### Data to examine:
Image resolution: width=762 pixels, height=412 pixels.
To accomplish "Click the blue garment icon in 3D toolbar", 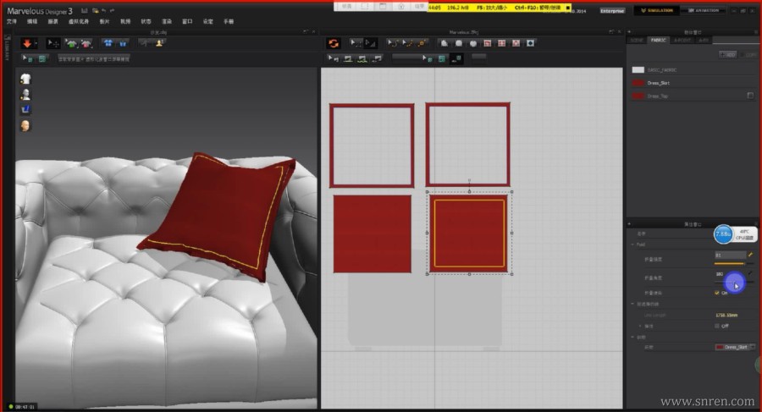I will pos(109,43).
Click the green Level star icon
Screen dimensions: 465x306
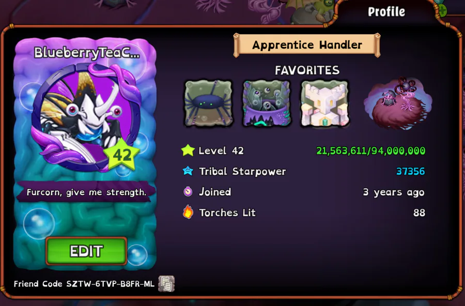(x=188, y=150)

* * *

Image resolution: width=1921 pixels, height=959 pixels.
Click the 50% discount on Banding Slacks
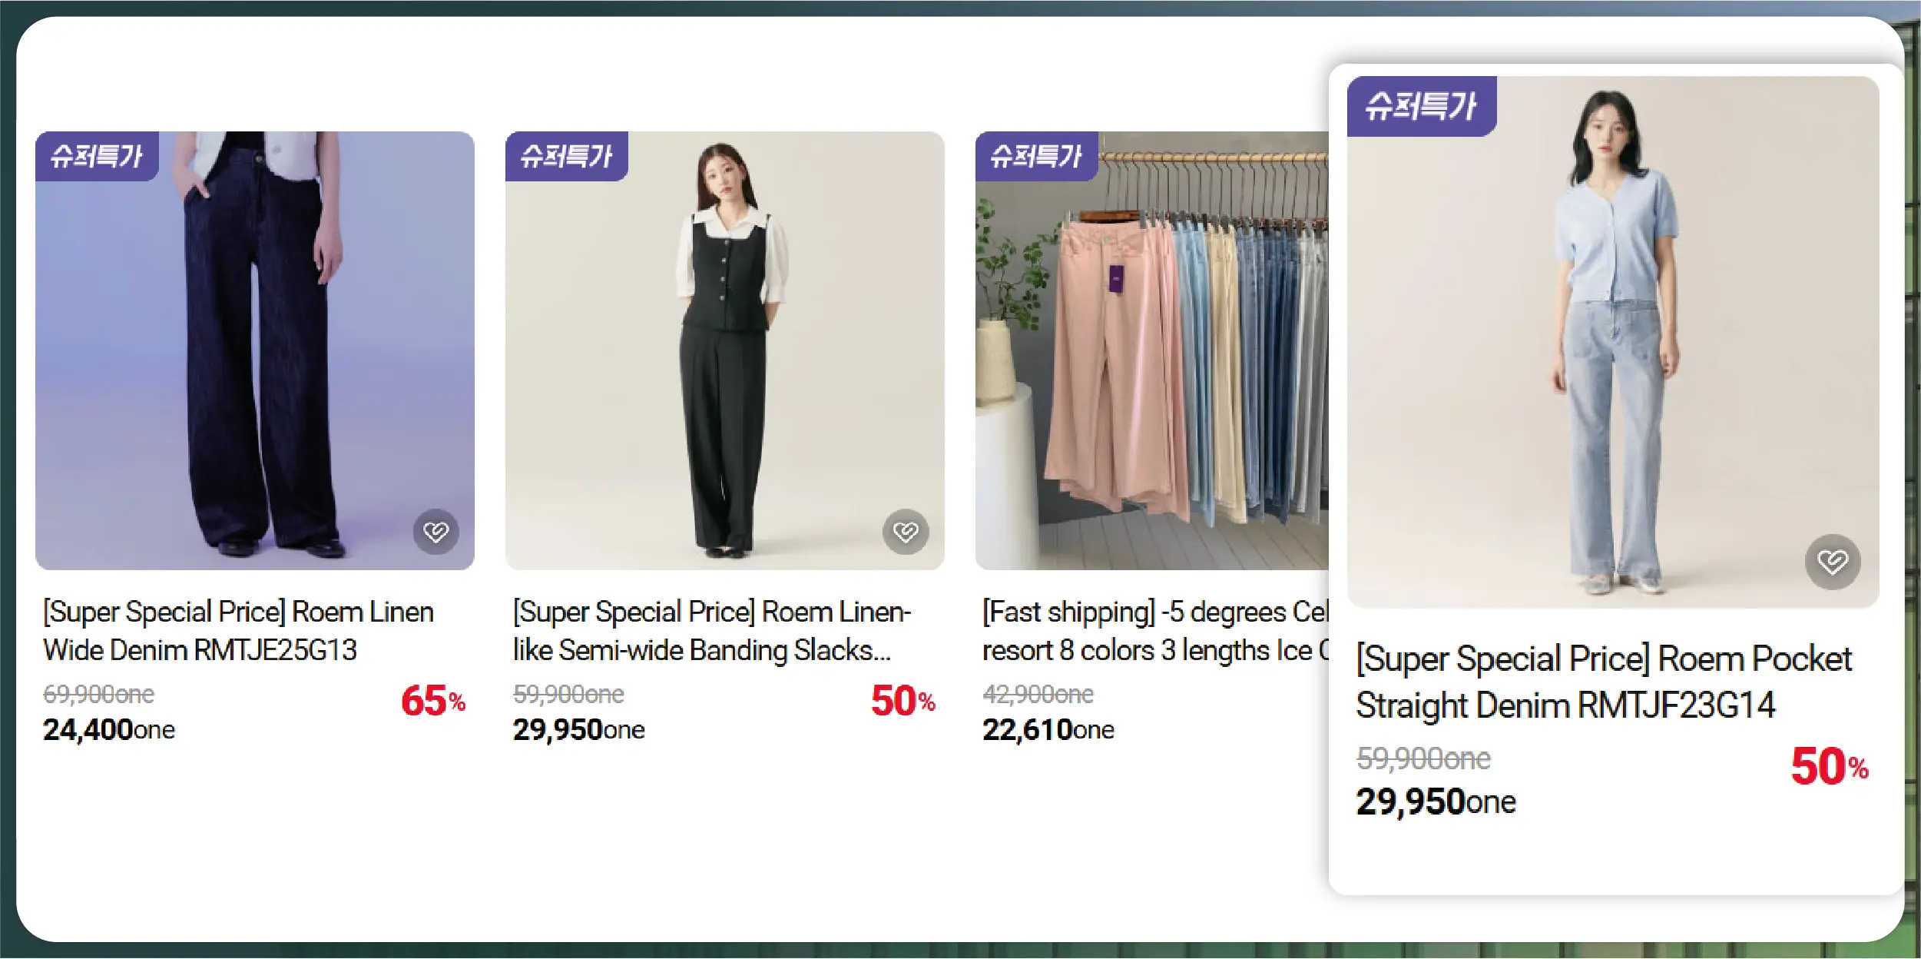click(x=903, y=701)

--

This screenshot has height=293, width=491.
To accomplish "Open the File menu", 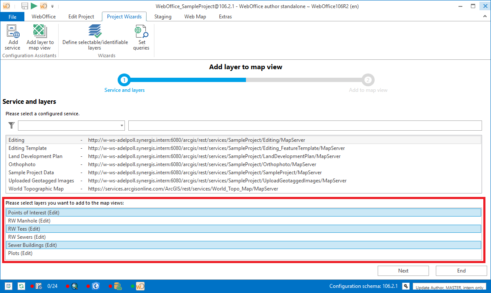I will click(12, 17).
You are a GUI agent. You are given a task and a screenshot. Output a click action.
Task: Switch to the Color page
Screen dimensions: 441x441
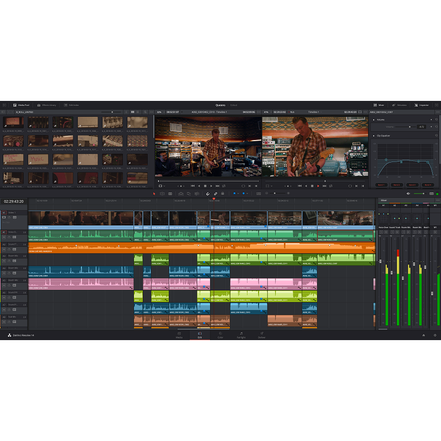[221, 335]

### What you are asked to do:
Search the entries for the string "resolution" and copy each line where it occurs.

### Solution for this task:
Image resolution: width=762 pixels, height=412 pixels.
Image resolution: width=1921 pixels, height=959 pixels.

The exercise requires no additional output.